Perchè non c’è solo l’ormai leggendario seppur di nicchia Marty Nesbitt, amico del cuore che sta a Chicago, dirige un parcheggio multipiano dell’aeroporto, ha conosciuto Obama giocando a basket in un parco pubblico. C’è anche la Choom Gang , il quartetto di cui il non ancora (nessuno l’avrebbe immaginato, pare) presidente faceva parte quando andava alla Punahou School di Honolulu. Che si rivede tutti gli anni, durante le festività, alle Hawaii. Che un tempo si faceva tantissime canne (da qui il termine Choom, usato da Obama nella sua autobiografia Dreams From My Father ). Che ora gioca compulsivamente a golf (quest’anno trenta ore in sei giorni; si teme ore impegnative, Obama è iper-competitivo e non fa vincere neanche potenziali alleati e finanziatori o esponenti repubblicani a cui estorcere un voto al Senato). Di cui ora parla estensivamente il New York Times ; dopo aver pubblicato, due giorni prima, un editoriale in cui il regista Michael Moore sostiene che la sua riforma sanitaria fa schifo, che è stata concepita da think tank conservatori e compagnie assicurative, che i liberal la difendono e difendono il presidente perché non sanno che altro fare. «Un toga party», potrebbero fare, come suggeriva nei momenti di difficoltà John Belushi in Animal House , film culto che gli americani della generazione di Obama conoscono a memoria.

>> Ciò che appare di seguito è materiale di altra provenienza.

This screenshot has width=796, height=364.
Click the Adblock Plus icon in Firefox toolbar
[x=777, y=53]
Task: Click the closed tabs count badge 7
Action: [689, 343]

Comunque. Dei party della Choom Gang si sa quel che dicono i portavoce. Che gli altri tre si chiamano Mike Ramos, Bobby Titcomb e Greg Orme. Che non fumano più erba ma tra loro dicono parolacce. Che tre su quattro non vivono più nelle Hawaii, ma tornano per le vacanze, le famiglie, le uscite a quattro modello «Amici miei» o quasi. Che la Gang è volata a tifare Obama durante le primarie 2008 e prima delle convention. Che Titcomb, l’unico lupone rimasto alle Hawaii, nel 2011 è stato arrestato per trattative commerciali con una escort. Che il fattaccio non lo ha fatto espellere dalla gang; tra i quattro resiste, dicono sempre i portavoce, «affetto incondizionato». E poi, anche nella Choom Gang , qualcosa di Animal House c’è. Alla fine del film, il fattone Belushi-Bluto diventava «Senator John Blutarski, Washington, D.C.». Obama è riuscito anche meglio, in effetti.